In a statement distributed via email, BenQ Mobile‘s insolvency administrator Martin Prager said negotiations with its last potential buyer had ended without a deal, and he sees “no realistic chance to sell the entire company in one piece and enable a new start.” BenQ Mobile’s plan now: auction off its assets, including real estate, facilities, machinery, patents, and other intellectual property.
The name of the final potential buyer wasn’t disclosed, but Sentex Sensing Technologies and SF Capital have both been named as potential suitors for BenQ’s operations. According to reports, Prager has held talks with more than 100 potential buyers, and serious negotiations undertaken when more than two dozen.

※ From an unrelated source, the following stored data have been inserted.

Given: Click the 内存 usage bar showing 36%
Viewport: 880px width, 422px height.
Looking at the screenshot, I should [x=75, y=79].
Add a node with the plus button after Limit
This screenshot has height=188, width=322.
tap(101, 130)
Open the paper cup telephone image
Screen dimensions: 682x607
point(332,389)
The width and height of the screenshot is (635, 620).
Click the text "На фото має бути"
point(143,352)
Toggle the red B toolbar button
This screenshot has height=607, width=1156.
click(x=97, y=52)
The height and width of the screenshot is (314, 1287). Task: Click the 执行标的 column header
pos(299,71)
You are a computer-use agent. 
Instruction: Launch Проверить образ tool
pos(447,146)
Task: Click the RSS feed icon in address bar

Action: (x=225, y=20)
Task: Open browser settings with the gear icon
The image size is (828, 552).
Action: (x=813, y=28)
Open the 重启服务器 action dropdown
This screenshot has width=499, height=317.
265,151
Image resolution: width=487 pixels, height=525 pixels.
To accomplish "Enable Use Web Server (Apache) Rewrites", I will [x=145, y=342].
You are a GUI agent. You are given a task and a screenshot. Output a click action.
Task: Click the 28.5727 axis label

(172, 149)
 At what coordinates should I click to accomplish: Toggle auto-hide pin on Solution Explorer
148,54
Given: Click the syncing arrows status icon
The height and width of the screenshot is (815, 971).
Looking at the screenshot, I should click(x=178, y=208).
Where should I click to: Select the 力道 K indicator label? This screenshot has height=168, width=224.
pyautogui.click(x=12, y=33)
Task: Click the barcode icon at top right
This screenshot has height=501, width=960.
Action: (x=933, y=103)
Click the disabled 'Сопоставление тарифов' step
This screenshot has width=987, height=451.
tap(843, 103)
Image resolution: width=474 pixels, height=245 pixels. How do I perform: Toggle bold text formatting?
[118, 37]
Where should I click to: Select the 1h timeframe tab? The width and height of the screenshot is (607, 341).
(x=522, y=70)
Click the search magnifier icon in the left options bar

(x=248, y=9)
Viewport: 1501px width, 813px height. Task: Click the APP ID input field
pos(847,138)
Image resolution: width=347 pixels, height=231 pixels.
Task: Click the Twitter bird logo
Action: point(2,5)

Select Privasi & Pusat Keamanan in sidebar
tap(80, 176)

BenQ Mobile’s path has been grim in the last few years. When German electronics firm Seimens sold the firm to Taiwan’s BenQ in 2005, it was already a money-losing proposition due to high costs and lower-than-expected handset sales; BenQ spent some $600 million trying to resurrect the mobile phone brand, but in August 2006 announced it would cease throwing money at the German operations, and last October announced a plan to sell off non-core assets. About 2,300 employees at BenQ Mobile’s plants in Kamp-Lintfort and Munich have been shifted to transfer companies since the beginning of 2007.
Prager wrote in his statement: “We have to acknowledge that the market has decided against BenQ Mobile.”